§ EXERCISE REQUIREMENTS:
For the entries that follow, report how many lines include the word "screenshot" and add nothing.

§ INFORMATION SHOWN:
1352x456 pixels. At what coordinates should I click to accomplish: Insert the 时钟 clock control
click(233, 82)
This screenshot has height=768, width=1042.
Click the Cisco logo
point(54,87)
...
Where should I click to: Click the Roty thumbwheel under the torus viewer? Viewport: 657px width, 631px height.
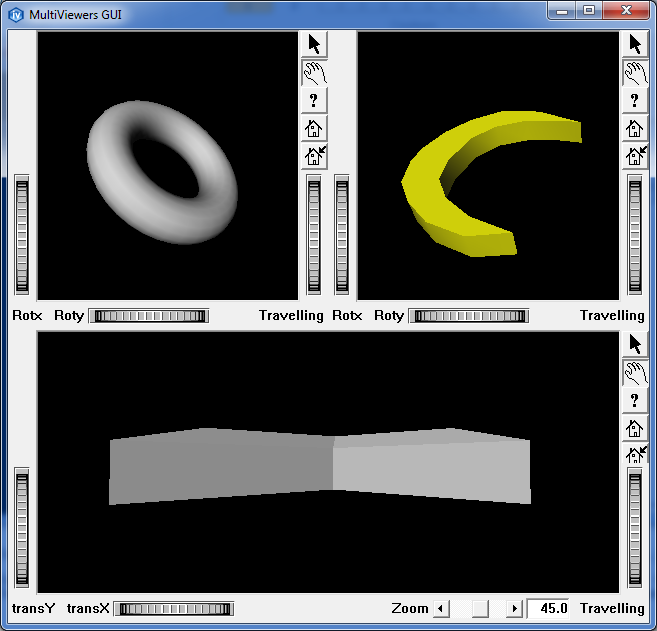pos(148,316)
---
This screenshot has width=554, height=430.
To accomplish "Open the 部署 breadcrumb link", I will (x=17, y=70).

§ ANSWER TO THIS TASK:
2